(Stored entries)
— Begin —
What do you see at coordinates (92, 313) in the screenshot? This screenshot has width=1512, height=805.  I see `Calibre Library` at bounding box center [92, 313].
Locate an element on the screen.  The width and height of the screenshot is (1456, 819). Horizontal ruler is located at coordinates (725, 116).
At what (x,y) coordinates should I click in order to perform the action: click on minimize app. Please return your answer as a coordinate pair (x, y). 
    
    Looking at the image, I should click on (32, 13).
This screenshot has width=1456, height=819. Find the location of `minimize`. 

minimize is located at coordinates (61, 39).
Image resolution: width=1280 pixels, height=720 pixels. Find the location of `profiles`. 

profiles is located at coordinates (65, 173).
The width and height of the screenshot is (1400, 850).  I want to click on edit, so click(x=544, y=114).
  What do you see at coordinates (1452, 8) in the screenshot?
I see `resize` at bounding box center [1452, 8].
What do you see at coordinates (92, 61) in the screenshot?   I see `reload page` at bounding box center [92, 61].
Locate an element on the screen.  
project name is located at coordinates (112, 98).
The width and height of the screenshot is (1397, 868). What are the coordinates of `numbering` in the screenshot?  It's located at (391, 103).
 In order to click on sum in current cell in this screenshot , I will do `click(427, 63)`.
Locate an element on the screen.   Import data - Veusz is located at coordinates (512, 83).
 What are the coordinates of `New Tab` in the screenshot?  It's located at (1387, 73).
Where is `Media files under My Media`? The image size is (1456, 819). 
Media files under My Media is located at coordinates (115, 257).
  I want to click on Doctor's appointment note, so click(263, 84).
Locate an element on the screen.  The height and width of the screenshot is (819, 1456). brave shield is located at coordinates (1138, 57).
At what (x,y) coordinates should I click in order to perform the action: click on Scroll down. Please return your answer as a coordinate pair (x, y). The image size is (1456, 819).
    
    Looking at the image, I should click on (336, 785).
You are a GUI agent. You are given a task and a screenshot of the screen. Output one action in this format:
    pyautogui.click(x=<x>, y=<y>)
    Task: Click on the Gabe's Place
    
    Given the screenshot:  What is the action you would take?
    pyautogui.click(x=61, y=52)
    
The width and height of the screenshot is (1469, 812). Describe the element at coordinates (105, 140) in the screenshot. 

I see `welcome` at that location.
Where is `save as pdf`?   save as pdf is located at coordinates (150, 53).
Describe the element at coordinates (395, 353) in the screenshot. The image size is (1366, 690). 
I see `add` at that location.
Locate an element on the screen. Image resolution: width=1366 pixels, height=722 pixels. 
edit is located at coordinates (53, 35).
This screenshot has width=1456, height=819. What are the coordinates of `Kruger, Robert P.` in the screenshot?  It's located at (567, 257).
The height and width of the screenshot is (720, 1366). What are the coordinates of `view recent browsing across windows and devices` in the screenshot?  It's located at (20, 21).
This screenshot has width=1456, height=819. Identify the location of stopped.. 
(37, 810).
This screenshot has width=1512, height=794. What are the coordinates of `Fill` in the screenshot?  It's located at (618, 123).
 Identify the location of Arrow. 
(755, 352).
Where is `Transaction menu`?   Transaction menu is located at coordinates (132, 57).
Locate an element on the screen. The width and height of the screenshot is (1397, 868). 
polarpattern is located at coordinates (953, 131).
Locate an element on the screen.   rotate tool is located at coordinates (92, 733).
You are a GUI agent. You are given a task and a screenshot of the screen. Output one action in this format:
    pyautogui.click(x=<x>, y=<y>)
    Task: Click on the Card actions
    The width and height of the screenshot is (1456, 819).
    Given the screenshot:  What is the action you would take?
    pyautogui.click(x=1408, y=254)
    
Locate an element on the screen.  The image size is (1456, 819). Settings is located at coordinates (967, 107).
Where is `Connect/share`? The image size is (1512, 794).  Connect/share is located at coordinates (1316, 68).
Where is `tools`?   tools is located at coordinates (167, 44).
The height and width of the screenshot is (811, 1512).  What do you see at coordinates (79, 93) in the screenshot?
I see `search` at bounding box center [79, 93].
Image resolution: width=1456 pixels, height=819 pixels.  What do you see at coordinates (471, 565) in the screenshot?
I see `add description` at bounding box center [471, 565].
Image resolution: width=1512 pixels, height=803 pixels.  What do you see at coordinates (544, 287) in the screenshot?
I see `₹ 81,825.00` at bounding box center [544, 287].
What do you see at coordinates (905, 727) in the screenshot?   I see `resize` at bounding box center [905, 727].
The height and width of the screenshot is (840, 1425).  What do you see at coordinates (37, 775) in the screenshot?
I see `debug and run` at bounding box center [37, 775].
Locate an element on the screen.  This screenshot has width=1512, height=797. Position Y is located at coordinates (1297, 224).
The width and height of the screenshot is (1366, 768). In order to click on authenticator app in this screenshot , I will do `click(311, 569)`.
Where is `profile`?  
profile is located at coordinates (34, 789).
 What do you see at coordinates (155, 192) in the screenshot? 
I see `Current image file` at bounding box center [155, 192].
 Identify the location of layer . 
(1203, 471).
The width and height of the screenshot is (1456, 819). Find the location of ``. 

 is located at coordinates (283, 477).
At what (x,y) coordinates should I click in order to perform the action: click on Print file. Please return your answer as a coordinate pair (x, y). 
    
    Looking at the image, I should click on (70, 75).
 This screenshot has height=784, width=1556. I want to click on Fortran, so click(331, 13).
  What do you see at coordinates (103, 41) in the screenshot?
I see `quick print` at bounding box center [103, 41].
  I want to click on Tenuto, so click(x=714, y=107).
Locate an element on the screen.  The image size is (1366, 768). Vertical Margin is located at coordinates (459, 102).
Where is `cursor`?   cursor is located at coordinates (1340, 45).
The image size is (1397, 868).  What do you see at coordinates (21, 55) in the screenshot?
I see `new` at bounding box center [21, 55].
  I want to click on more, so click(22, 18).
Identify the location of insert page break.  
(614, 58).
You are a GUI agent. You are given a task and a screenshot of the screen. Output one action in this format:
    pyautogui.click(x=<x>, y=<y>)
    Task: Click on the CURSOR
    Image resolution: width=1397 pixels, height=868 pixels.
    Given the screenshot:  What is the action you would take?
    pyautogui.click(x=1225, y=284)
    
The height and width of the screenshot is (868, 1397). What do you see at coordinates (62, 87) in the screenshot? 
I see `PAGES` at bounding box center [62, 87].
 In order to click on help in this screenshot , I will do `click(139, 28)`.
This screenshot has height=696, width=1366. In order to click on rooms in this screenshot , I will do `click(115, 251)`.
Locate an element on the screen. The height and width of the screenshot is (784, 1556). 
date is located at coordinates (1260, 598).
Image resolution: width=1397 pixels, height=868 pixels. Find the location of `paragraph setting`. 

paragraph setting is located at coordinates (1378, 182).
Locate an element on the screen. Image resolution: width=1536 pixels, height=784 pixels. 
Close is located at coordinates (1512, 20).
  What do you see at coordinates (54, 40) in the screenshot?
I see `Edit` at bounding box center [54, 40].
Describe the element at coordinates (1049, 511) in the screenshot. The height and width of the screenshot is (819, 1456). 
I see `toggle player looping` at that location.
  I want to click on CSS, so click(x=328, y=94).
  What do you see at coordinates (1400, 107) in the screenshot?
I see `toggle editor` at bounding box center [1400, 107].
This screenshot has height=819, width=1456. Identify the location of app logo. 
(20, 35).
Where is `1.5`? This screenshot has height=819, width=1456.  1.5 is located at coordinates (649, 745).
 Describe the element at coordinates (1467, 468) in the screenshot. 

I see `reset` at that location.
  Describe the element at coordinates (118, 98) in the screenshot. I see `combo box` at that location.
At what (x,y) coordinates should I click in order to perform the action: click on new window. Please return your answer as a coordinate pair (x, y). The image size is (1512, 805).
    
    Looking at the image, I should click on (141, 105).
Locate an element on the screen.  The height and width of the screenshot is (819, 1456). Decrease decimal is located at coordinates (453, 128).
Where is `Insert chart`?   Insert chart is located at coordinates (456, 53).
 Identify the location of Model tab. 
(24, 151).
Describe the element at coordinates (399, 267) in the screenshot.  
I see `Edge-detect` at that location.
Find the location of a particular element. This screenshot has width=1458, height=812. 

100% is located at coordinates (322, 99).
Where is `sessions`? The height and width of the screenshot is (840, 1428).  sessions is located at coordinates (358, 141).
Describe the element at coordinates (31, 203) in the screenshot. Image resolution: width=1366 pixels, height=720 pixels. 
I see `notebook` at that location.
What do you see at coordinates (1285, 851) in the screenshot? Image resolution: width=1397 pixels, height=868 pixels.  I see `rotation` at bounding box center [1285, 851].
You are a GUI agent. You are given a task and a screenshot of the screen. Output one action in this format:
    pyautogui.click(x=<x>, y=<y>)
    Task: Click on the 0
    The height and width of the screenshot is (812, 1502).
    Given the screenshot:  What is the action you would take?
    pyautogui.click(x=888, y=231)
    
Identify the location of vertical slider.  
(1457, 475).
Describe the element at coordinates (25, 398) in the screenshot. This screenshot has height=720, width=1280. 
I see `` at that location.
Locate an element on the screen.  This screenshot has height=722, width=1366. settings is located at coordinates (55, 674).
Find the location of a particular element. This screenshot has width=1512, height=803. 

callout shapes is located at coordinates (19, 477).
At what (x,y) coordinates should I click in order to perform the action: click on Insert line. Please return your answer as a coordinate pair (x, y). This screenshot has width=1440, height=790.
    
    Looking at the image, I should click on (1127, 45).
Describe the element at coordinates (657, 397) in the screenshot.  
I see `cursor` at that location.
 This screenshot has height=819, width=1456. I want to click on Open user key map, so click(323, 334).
— End —
| Short task |
Update the stretch of data from the start through the line containing "coordinates (725, 116)." by replacing "element" with "item". Give only those lines back, with everything else unchanged.

| Result of this task |
What do you see at coordinates (92, 313) in the screenshot? This screenshot has width=1512, height=805.  I see `Calibre Library` at bounding box center [92, 313].
Locate an item on the screen.  The width and height of the screenshot is (1456, 819). Horizontal ruler is located at coordinates (725, 116).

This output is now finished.